Kodak's 4MP superzoom bridge from 2003 — Schneider-Kreuznach 10x zoom (38-380mm equiv), manual controls
The Kodak EasyShare DX6490 was a 4-megapixel superzoom bridge camera announced in August 2003, the flagship of Kodak's EasyShare line at the time. It brought a long zoom and enthusiast controls to Kodak's otherwise simple dock-based system, and introduced the Kodak Color Science image processing chip.

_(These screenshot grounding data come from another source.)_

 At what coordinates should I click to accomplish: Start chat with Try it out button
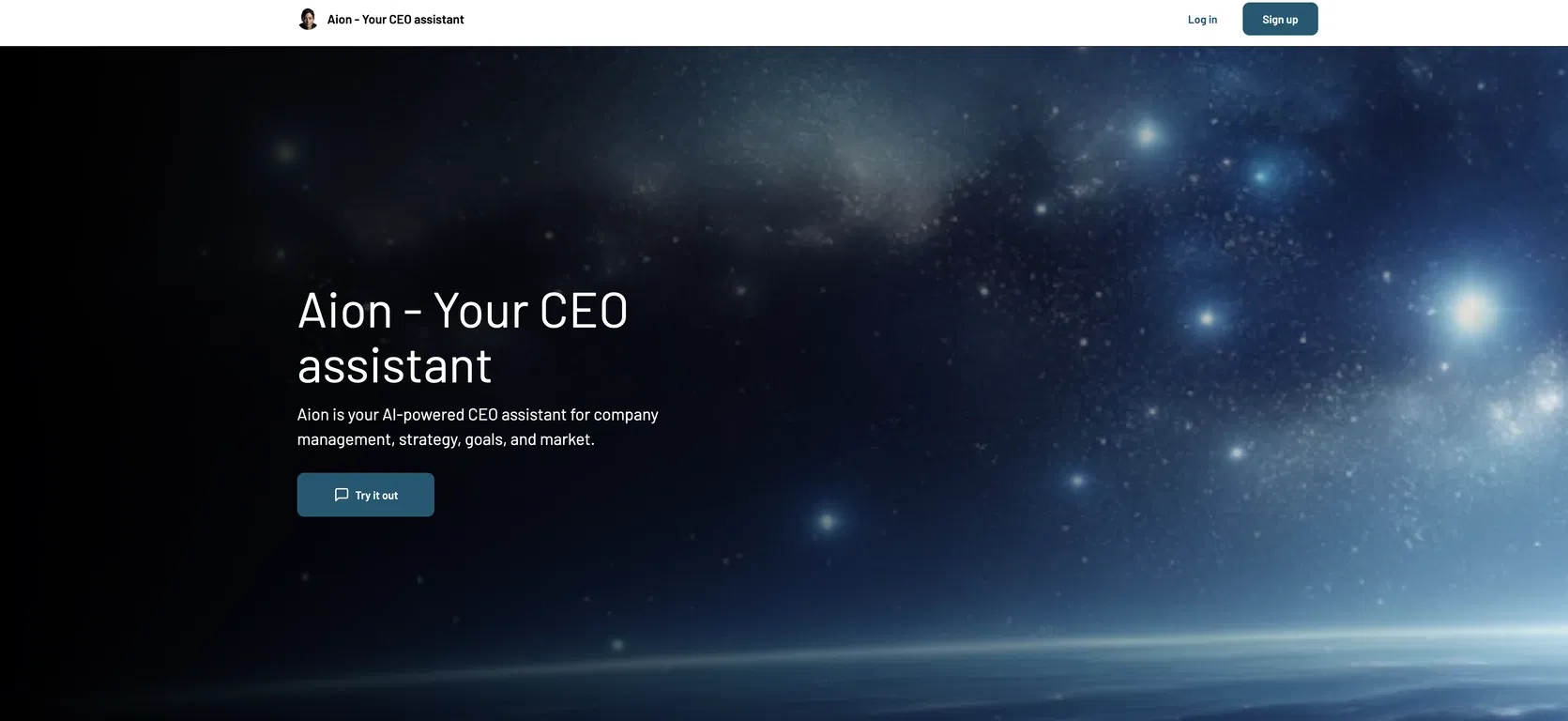click(x=366, y=495)
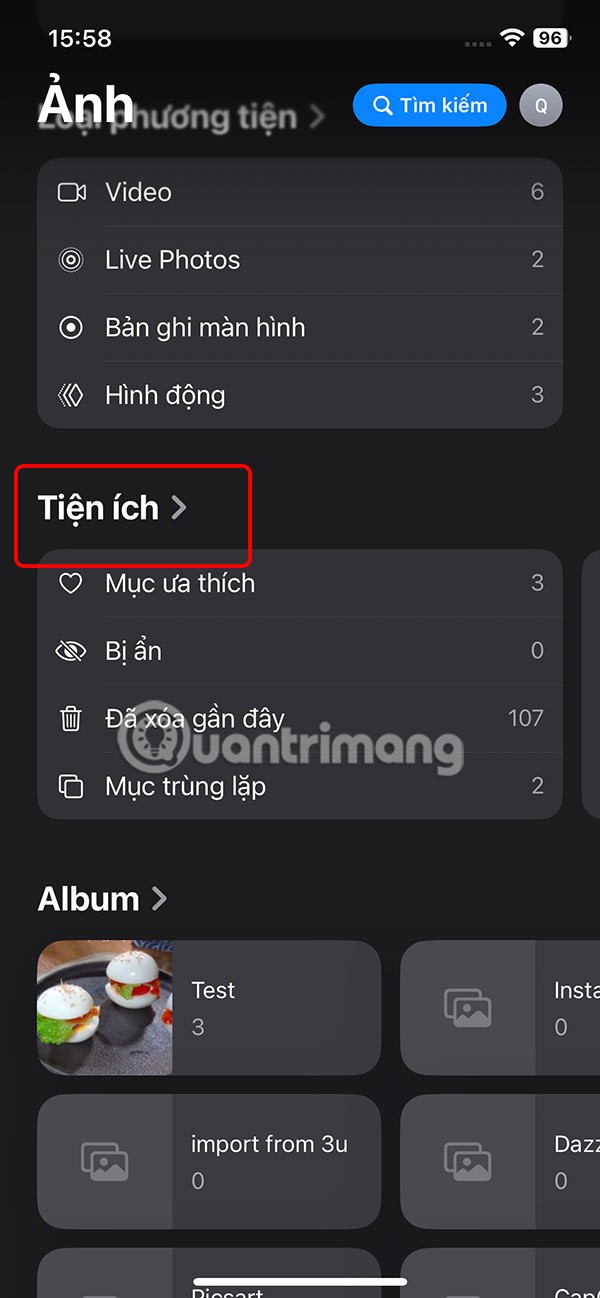Open the Live Photos list row
The height and width of the screenshot is (1298, 600).
[300, 260]
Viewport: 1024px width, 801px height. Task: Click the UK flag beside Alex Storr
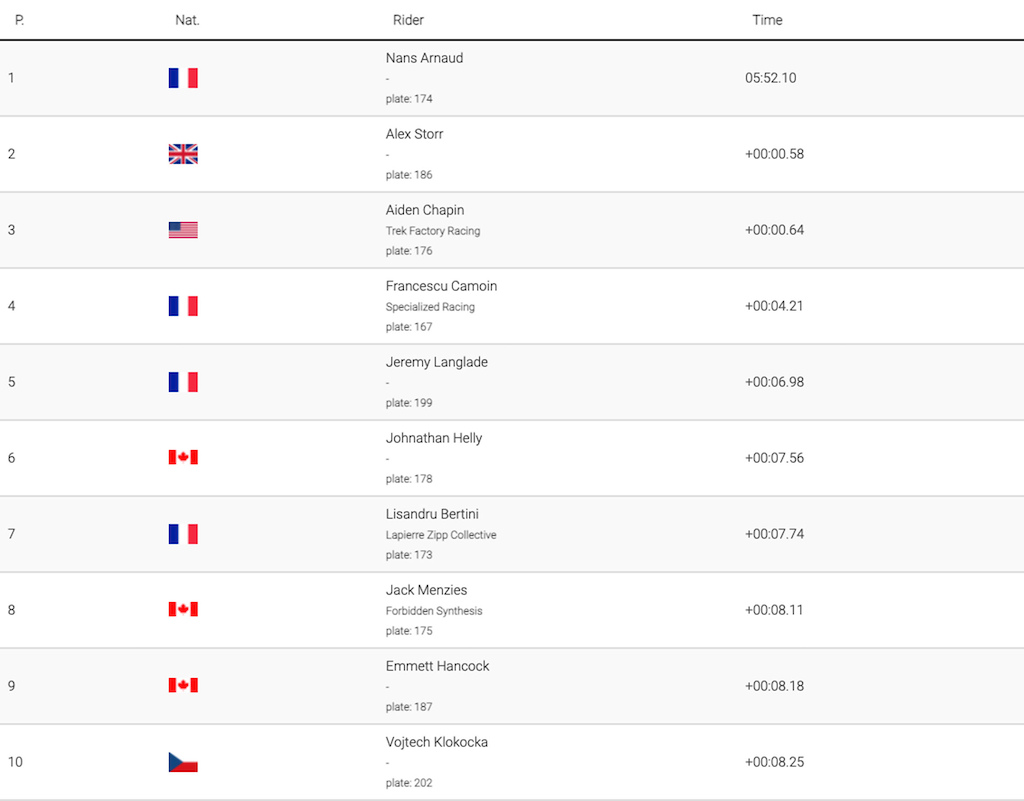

Its headline feature was a Schneider-Kreuznach Variogon 10x optical zoom equivalent to 38-380mm with an f/2.8-3.7 maximum aperture, backed by 3x digital zoom. The 4-megapixel CCD delivered 2304x1728 images, with aperture-priority, shutter-priority and full manual exposure alongside sport, portrait, night, landscape and macro modes. Video ran at 320x240 with sound at 20fps, storage combined 16MB internal memory with an SD/MMC slot, and power came from a rechargeable lithium-ion pack.
This was the affordable long-lens option of its day and now appeals to CCD-era enthusiasts who want manual control and telephoto reach in one body. Handling is chunky but comfortable with a proper grip; autofocus and card writes are slow by modern standards, and higher sensitivities get noisy quickly.
The proprietary lithium-ion battery and charger are the key check, as genuine Kodak spares are long discontinued and third-party cells vary in quality. Test the full zoom range for smooth motorised travel, check the rear screen for bleed, and try a small SD card — large modern cards may not be recognised.